▶ _WHAT TO DO_
List the lines from the start of the records through the one containing "Action: tap(96, 202)" as a numbered list, leaving out blank lines and pictures.

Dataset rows
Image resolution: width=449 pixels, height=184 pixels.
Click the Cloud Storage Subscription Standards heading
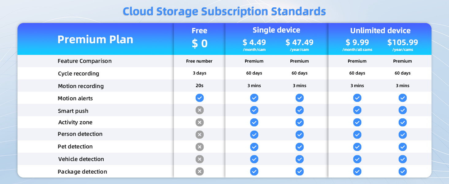click(x=224, y=11)
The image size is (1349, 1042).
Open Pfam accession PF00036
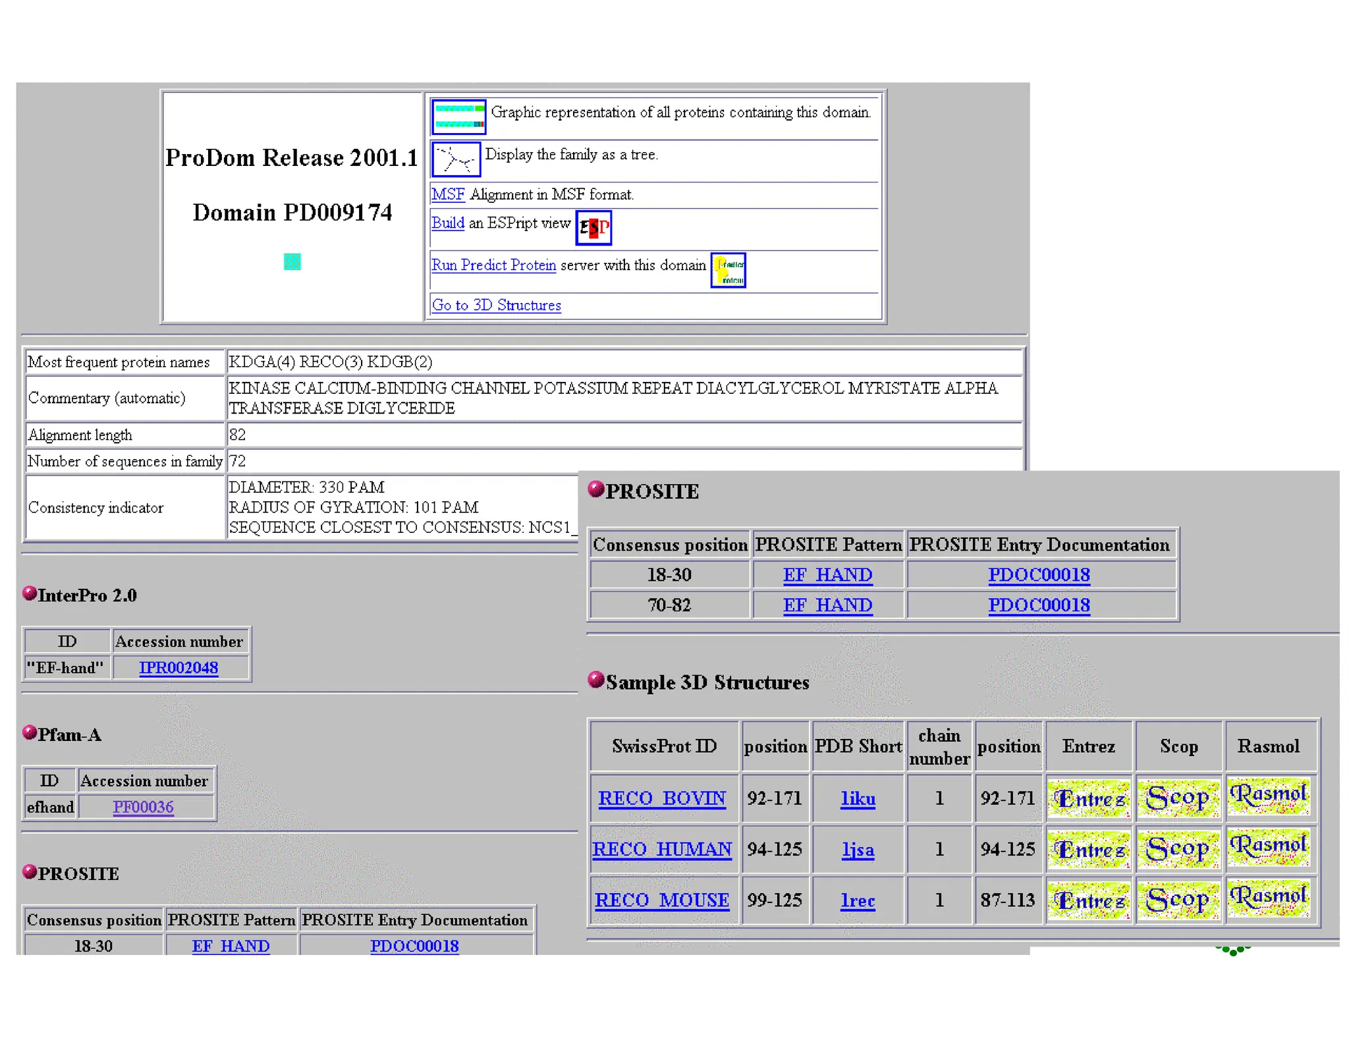143,807
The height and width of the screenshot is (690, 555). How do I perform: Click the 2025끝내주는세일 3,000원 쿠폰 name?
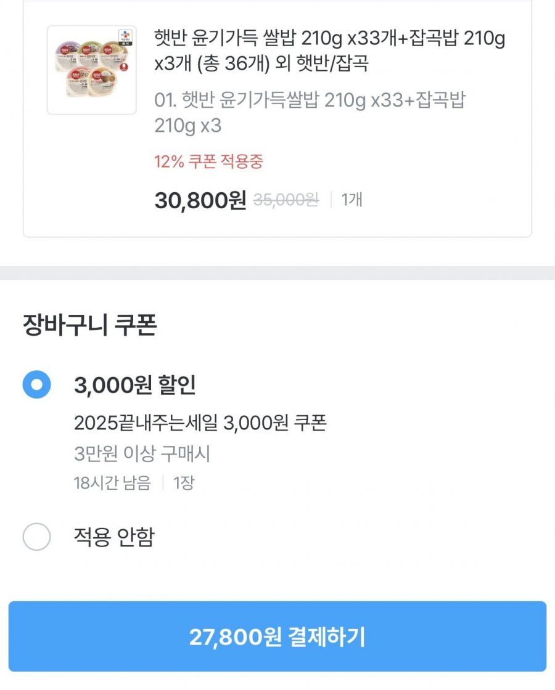point(200,423)
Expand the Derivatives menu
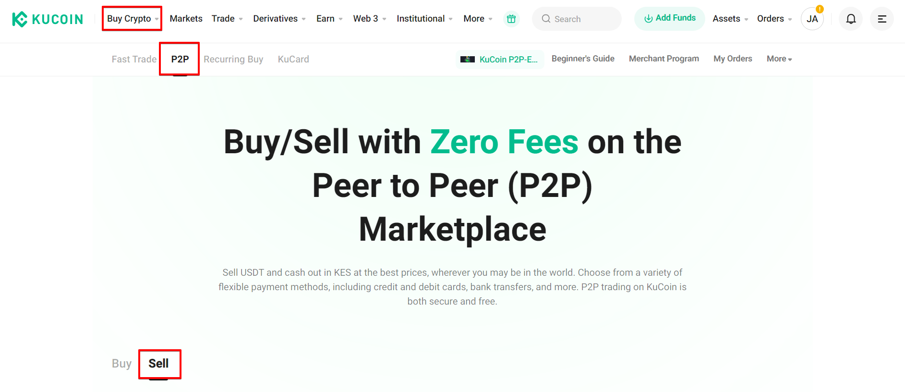Image resolution: width=905 pixels, height=392 pixels. (279, 19)
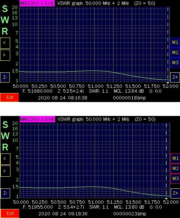180x218 pixels.
Task: Click the 51.000 frequency label under lower graph
Action: tap(96, 202)
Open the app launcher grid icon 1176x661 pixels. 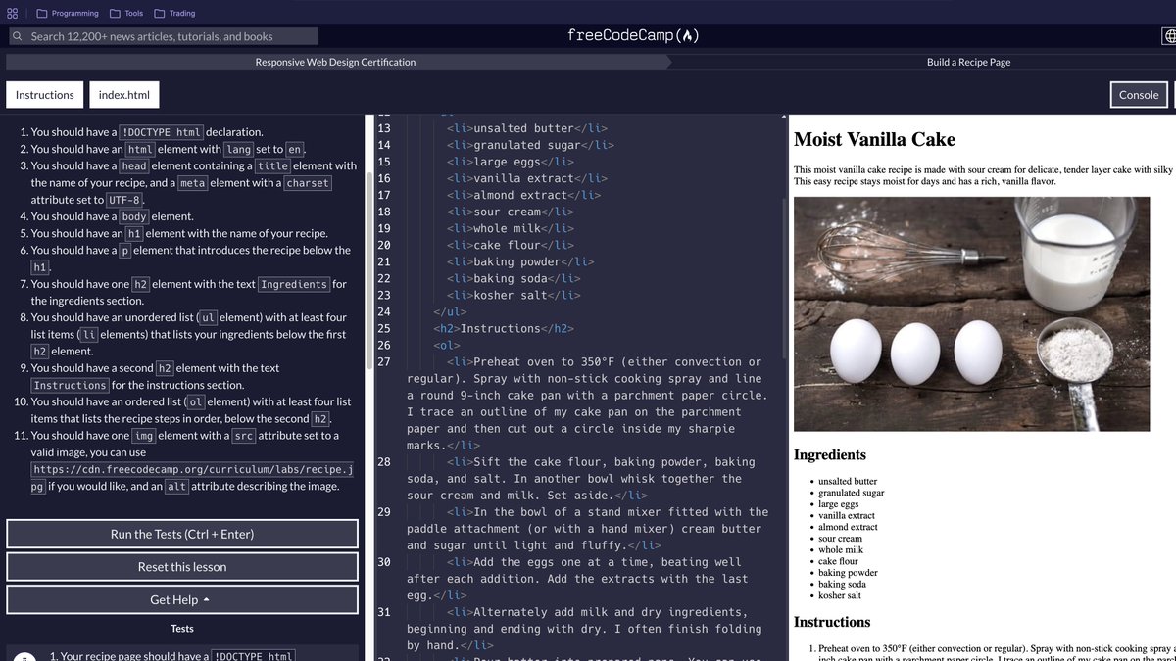tap(13, 13)
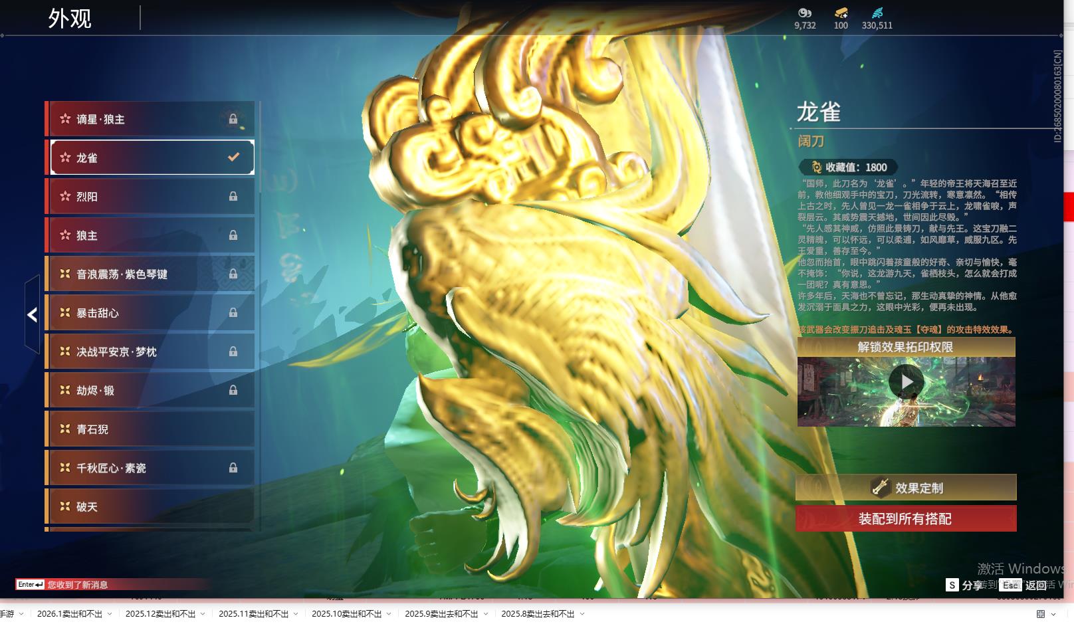Open the 您收到了新消息 notification bar
Viewport: 1074px width, 624px height.
77,585
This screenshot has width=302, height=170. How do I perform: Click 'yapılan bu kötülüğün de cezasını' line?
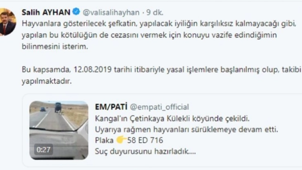149,35
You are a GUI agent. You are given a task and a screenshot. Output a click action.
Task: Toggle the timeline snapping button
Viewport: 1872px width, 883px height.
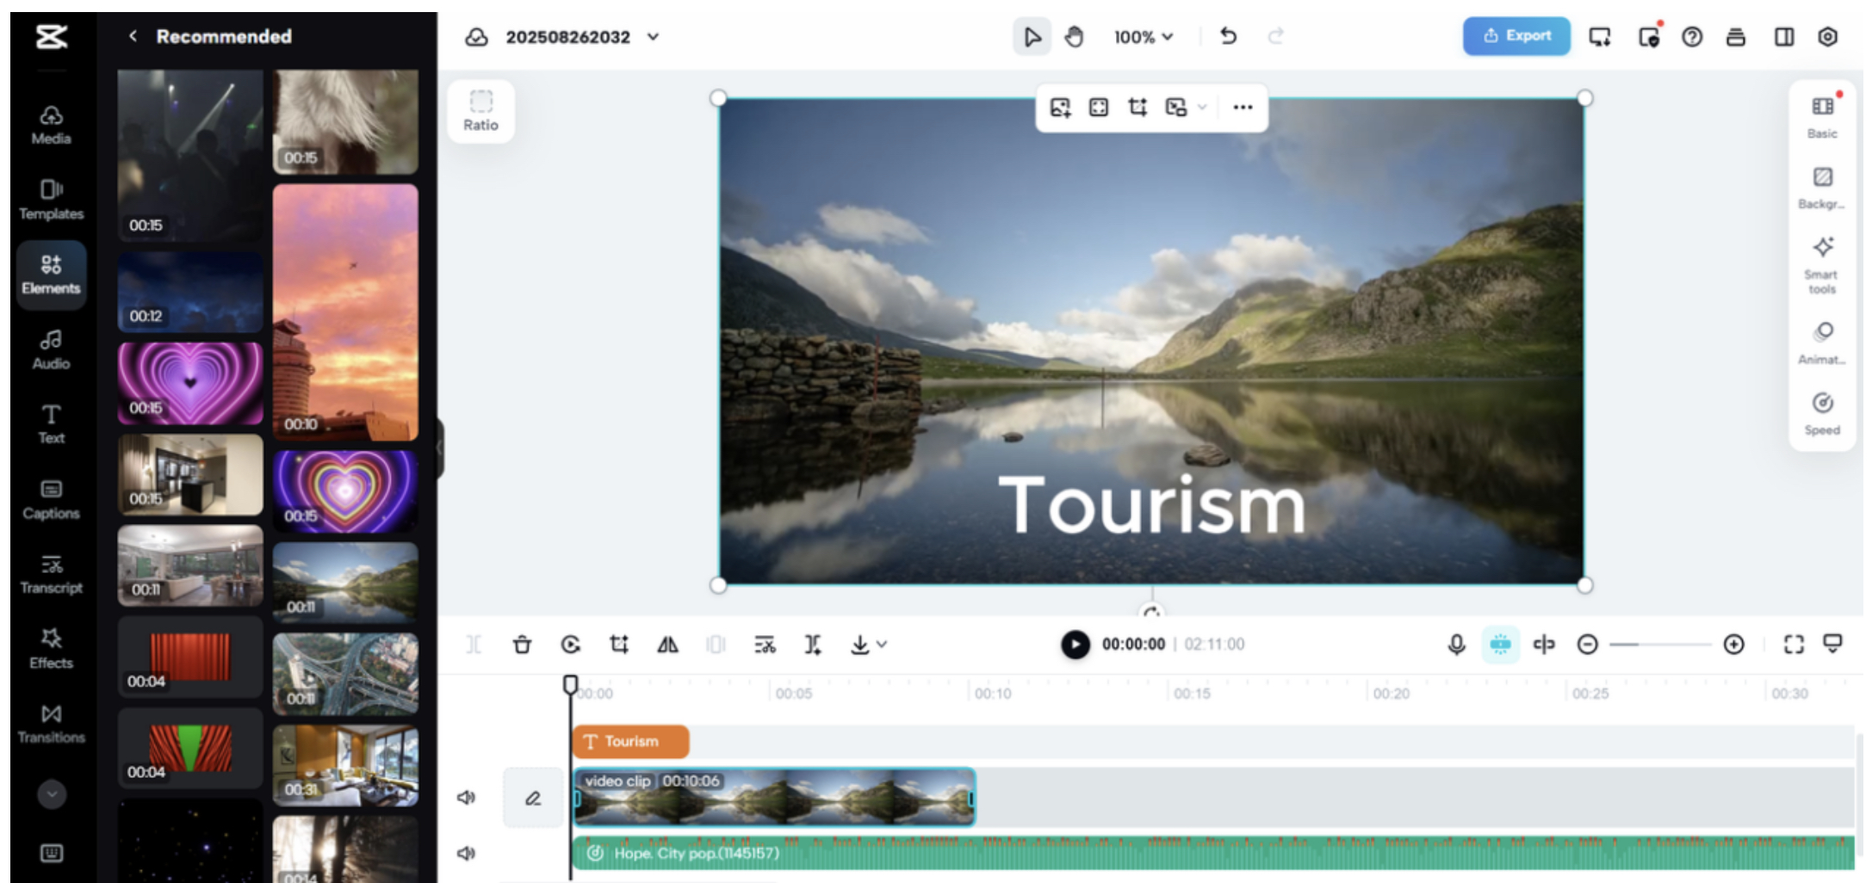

▶ _TASK RESPONSE_
1. Image resolution: width=449 pixels, height=184 pixels.
2. Click the Cloud Storage Subscription Standards heading
3. click(x=224, y=11)
4. The image size is (1349, 1042).
5. Open Pfam accession PF00036
6. 143,807
7. The height and width of the screenshot is (690, 555). How do I perform: Click the 2025끝내주는세일 3,000원 쿠폰 name?
8. point(200,423)
9. Expand the Derivatives menu
10. Image resolution: width=905 pixels, height=392 pixels. (279, 19)
11. 180x218 pixels.
12. Task: Click the 51.000 frequency label under lower graph
13. Action: tap(96, 202)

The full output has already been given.